* begin Supplied data *

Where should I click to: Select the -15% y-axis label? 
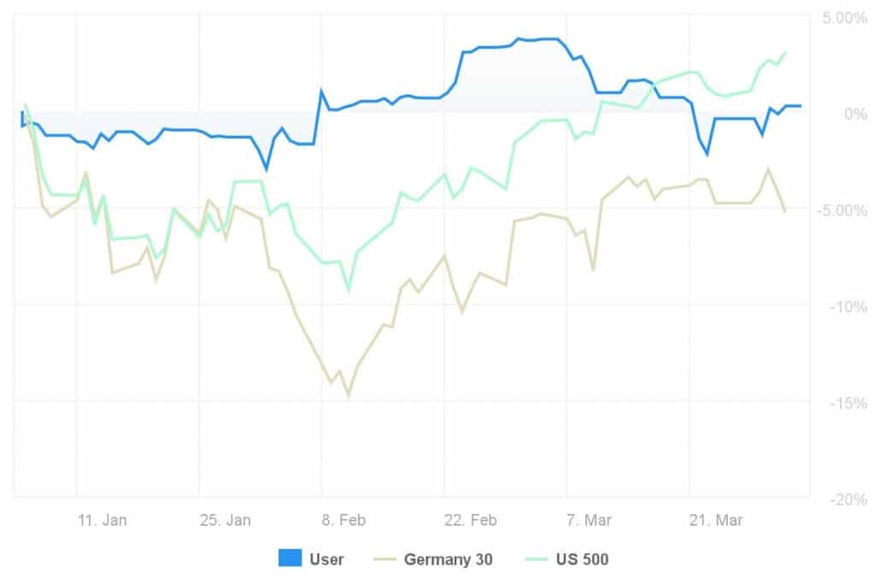click(x=845, y=402)
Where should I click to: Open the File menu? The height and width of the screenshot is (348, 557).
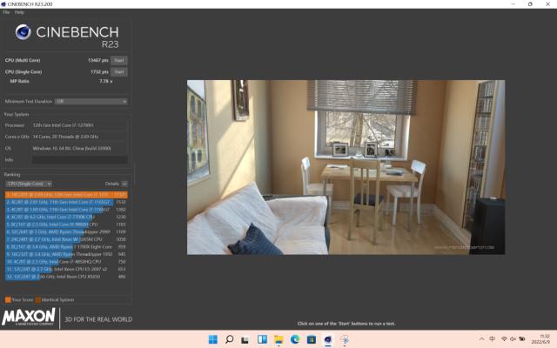click(x=6, y=12)
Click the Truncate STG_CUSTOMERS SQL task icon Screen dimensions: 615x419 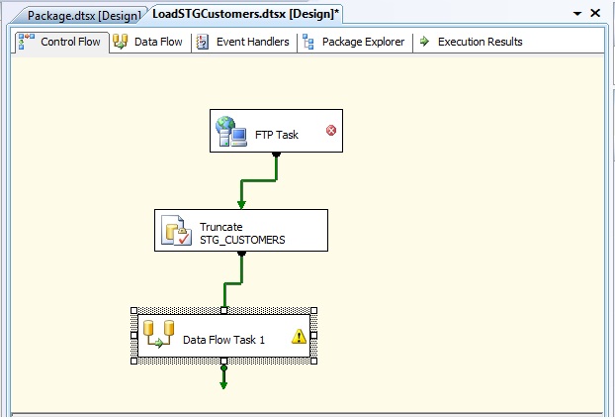click(x=177, y=232)

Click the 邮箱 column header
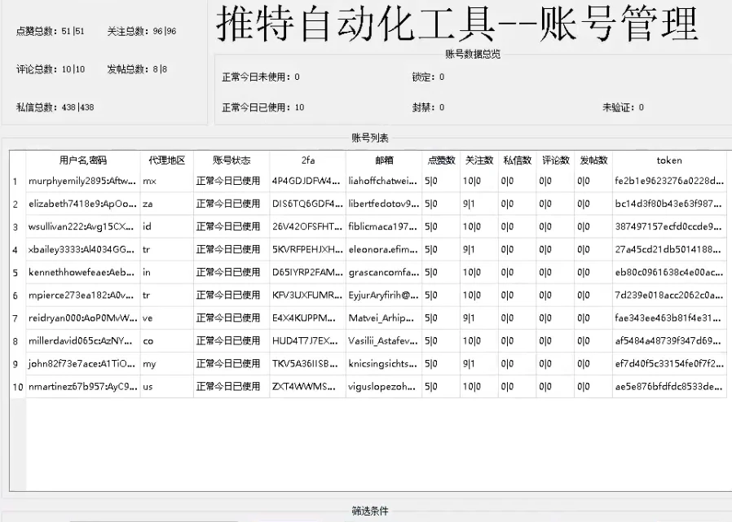click(x=383, y=160)
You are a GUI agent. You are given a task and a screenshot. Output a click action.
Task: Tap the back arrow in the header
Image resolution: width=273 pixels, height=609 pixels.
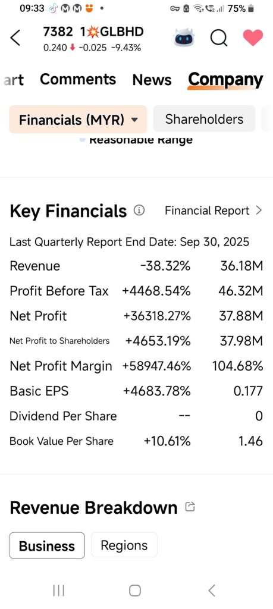(x=15, y=38)
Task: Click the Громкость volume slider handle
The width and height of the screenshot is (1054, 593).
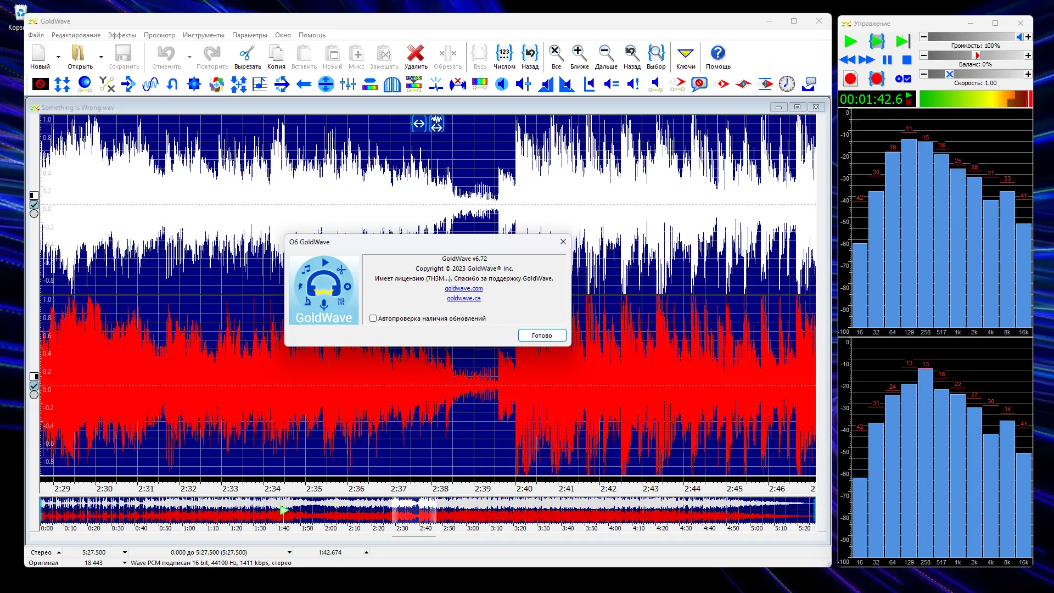Action: (x=1019, y=37)
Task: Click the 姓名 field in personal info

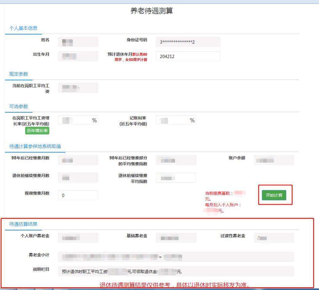Action: coord(78,41)
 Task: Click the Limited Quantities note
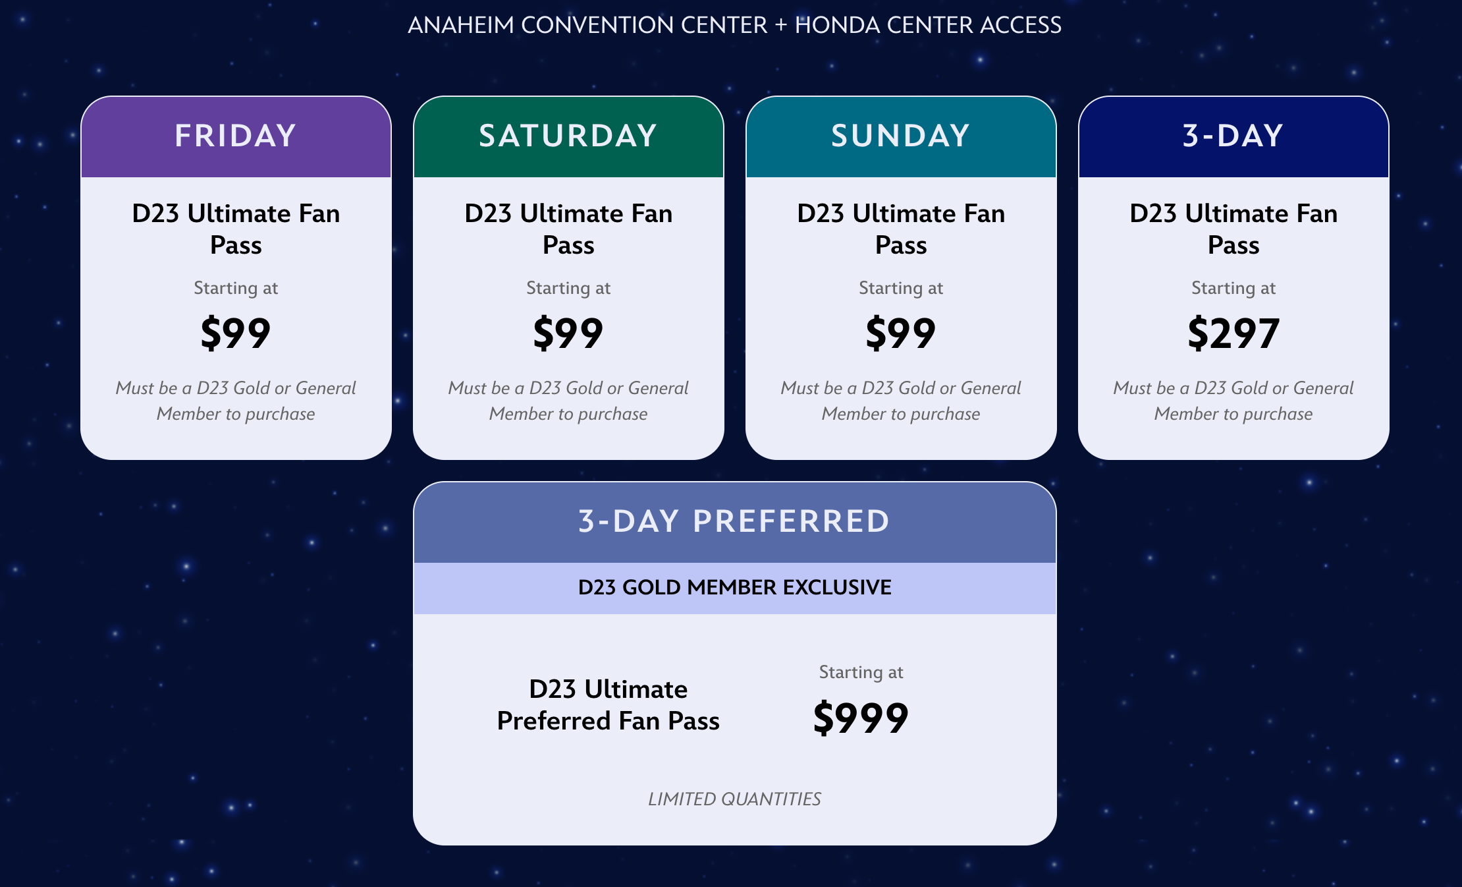click(x=735, y=799)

* end Supplied data *

Direction →
Quote the part of the records that begins with the line containing "You are a GUI" and continues through the end of the records, leaving out the pictures.

Written response →
You are a GUI agent. You are given a task and a screenshot. Output a click action.
Task: Tap the back arrow in the header
Image resolution: width=273 pixels, height=609 pixels.
(x=15, y=38)
Task: Click the Громкость volume slider handle
The width and height of the screenshot is (1054, 593).
Action: (x=1019, y=37)
Task: Click the 姓名 field in personal info

Action: coord(78,41)
 Task: Click the Limited Quantities note
click(x=735, y=799)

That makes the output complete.